At first I was really surprised to see Aiden in my apprentice class, but on that occasion I didn’t waste any time getting right to what was going on with earthquakes right at that moment. I announced it to the class that it was amazing he should ask me that question right at that moment because there just so happened to be a huge earthquake heading for Central America right at that moment and that I was expecting it to strike as soon as that weekend. I told them this one wasn’t going to be a small 5 Magnitude earthquake like the one at Arrowhead Water, no! This one was going to be more up in the 7 Magnitude range. Again, I never knew right at that moment if I’d ever hear any more about that prediction again. That is until a Major Earthquake struck somewhere around Central America!
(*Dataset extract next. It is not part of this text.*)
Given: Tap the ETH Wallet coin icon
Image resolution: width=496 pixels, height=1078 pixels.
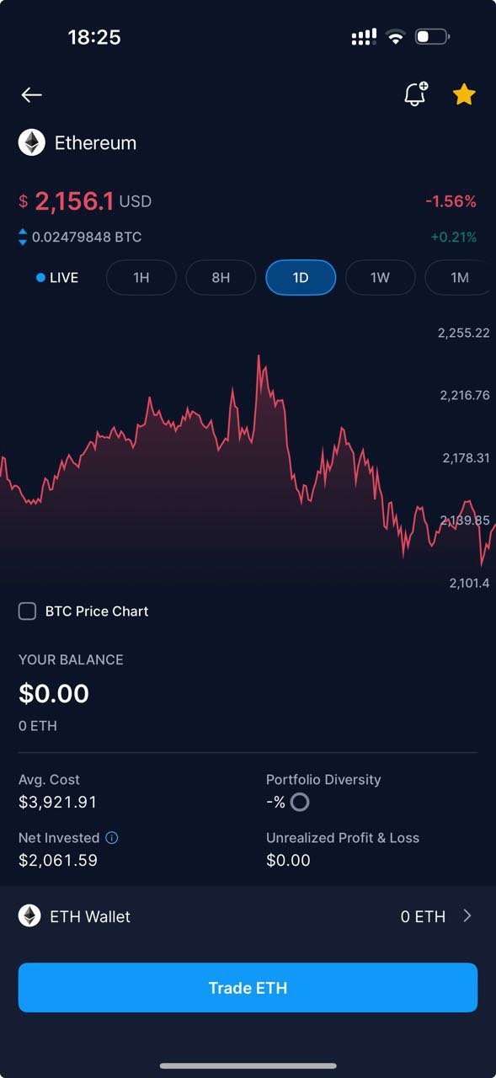Looking at the screenshot, I should coord(30,916).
You could tell it by the looks in these guys eyes that on Monday Morning after the earthquake hit they were all in a state of disbelief! I remember them crowding around me and among other things wanting to know how I had predicted it so closely and so correctly.
I seem to remember that day as having been the actual moment that I decided I would have to write it all out into a book and that was even sort of the answer I gave to this bunch as they waited for an explanation as to how I had been doing all of this predicting.
I simply summed it up by telling them I use a combination of different things such as phases of the moon, high and low tides, and that it is just so incredibly complex that I would probably have to write it all out into a book someday so that they might then be able to just read it out of a book much the same way as we were reading the books all about the Carpenters business right there in our apprentice class that day.
I suppose it wasn’t so much that it was incredibly complex at the moment they were all surrounding me and asking, as much as it was the fact that there was still a lot I didn’t know about how the system worked myself, but I probably figured giving them the answer, “I don’t know,” was not the best answer I could give them right at the time, either.
Being right there in the middle of all this as it was happening, I can honestly say that I am today very comfortable with the answer I gave them! I enjoy the fact that it was the exact actual moment where never having thought about it before, I just blurted it out without putting much thought into it that I would probably have to write a book all about it someday.